Mas a grande novidade do processo monitório reside na possibilidade de
transformação do processo de conhecimento em processo de execução, o  que se dá pelo não oferecimento dos embargos
ou pela sua rejeição. Nestas hipóteses, o mandado monitório converte-se, incontinenti, em mandado executivo,
passando a aplicar-se, doravante, o Livro II, Título II, Capítulo II e IV do
CPC. Conclui-se que teremos diante de nós uma execução, onde só haverá
possibilidade de eventuais embargos dentro do disciplinado no artigo 741 do
CPC, haja vista o título promanar agora de decisão judical.

Os embargos monitórios constituem figura sem par no ordenamento. Não
podem ser qualificados como embargos de devedor ou de terceiro, posto que
inexiste, ainda, a rigor execução aparelhada. Por outro lado, também não se
podem dizer equivalentes suas feições exatamente as da contestação do processo
de conhecimento, pois opõe-se a um mandado de pagamento. No entanto, é inegável
que apresentam os embargos a forma de uma resposta do réu. Os embargos
monitórios, saliente-se, ao contrário dos embargos do devedor e de terceiro,
prescindem de segurança do juízo.

Aplicam-se tanto à inicial monitória quanto aos embargos, evidentemente,
toda a disciplina concernente aos pressupostos processuais e condições da ação,
bem como as conseqüências da ausência destes requisitos. Mas uma vez cumprido o
mandado monitório, exime-se o réu de pagamento de custas e honorários
advocatícios.    

3- Execução contra a Fazenda
Pública.

É da tradição de nosso direito a deferência de certos favores à
Fazenda Pública na sua atividade em juízo. É pensar-se nos prazos aumentados do
artigo 188 do CPC, por exemplo. No que tange ao processo de execução, a disciplina
do processo executivo movido frente à Fazenda Pública discrepa em muito do que
ocorre com partes privadas. Insta acentuar, em especial, a submissão do rito
executivo contra a fazenda pública à necessidade  de expedição de precatório. Ademais, a Fazenda
Pública, conforme prevê o artigo 730 do CPC é sempre citada para opor embargos.
Significa dizer que os precatórios não podem ser expedidos sem prévia citação
da Fazenda.
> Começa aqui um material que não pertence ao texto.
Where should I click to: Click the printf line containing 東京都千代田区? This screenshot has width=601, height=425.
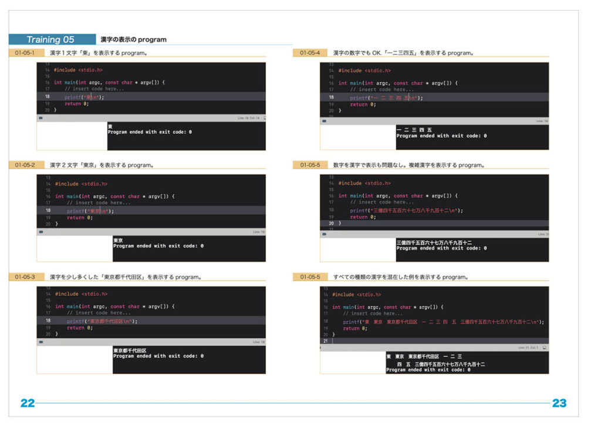[102, 321]

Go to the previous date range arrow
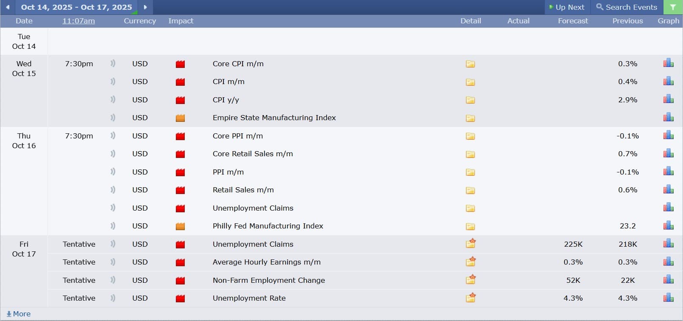(x=8, y=7)
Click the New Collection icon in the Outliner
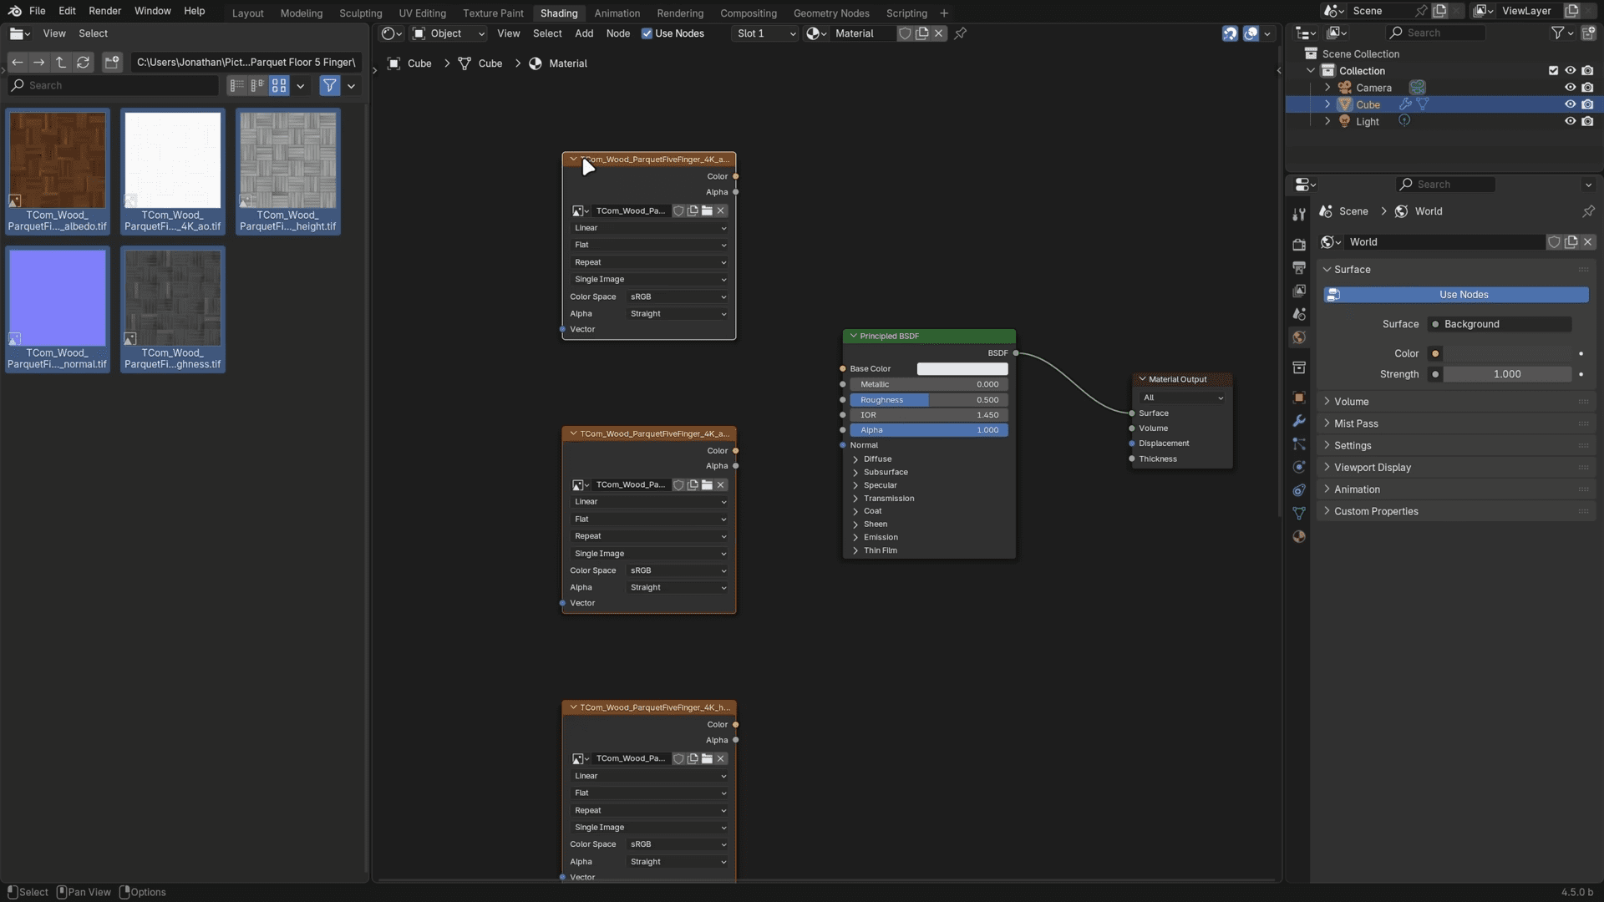Viewport: 1604px width, 902px height. [1591, 33]

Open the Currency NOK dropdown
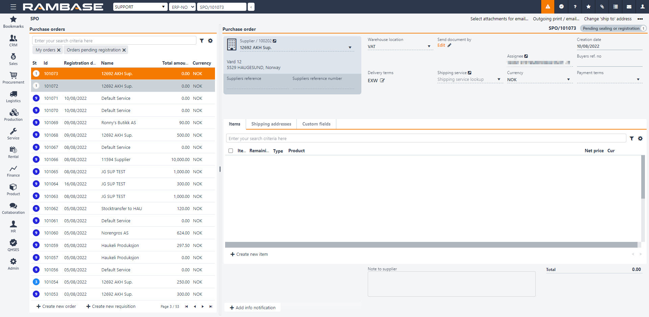click(568, 80)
Somente se não opostos embargos ou se rejeitados é que terá vez a
expedição de precatórios. Todos os precatórios emitidos até primeiro de julho
deverão ter previsão orçamentária garantida o exercício seguinte. Os
precatórios são expedidos por  ordem do
Presidente do Tribunal ao qual está afeito o juízo de primeiro grau, através de
ofício veiculando pedido do juízo a quo.

Os débitos serão pagos de acordo com a ordem cronológica de
apresentação dos respectivos precatórios, sendo defeso pagamento fora desta
ordem , o que pode dar margem a té ao seqüestro das quantias. Excepcionam-se
desta regra somente as verbas alimentares. Quanto a estas, é controvertida a
necessidade de expedição e precatórios. Uma corrente de pensamento preconiza a
desnecessidade de precatórios, bastando simples requisitório. Outra linha,
mantém a necessidade de precatório, ressalvando-se, todavia, a peculiaridade da
verba alimentar no que pertine à exclusão da necessidade de obediência da ordem
cronológica.   

Este seria o óbice maior à utilização do processo monitório contra a
Fazenda.

4- Duplo Grau necessário

Outro óbice de peso a conspirar contra o cabimento do processo
monitório contra  a Fazenda Pública
reside na necessidade do duplo grau de jurisdição necessário imposto às
sentenças proferidas contra a Fazenda por força do artigo 475, inc. II, do CPC.
O instituto do duplo grau de jurisdição necessário, outrora chamado de recurso ex officio, é um instituto sui generis, pois de recurso não se
trata[1],
sendo uma medida oriunda de uma praxe distante do direito luso-brasileiros[2].De
fato faltam-lhe alguns dos requisitos imprescindíveis dos recursos, como sejam
a tipicidade ( não consta do rol do artigo 496, onde constam os recursos
codificados);a voluntariedade, pois é obrigatório; a dialeticidade, pois as
partes não se manifestam; a legitimidade e o interesse porque o magistrado não
é legitimado ( art. 499) nem sucumbente; o preparo, que é regra com exceções no
que tange aos recurso em geral;  e a
tempestividade, requisito presente em todos os recursos.[3]
Assim sendo, mais correta é a doutrina que vê na remessa ex officio uma condição suspensiva da eficácia da sentença.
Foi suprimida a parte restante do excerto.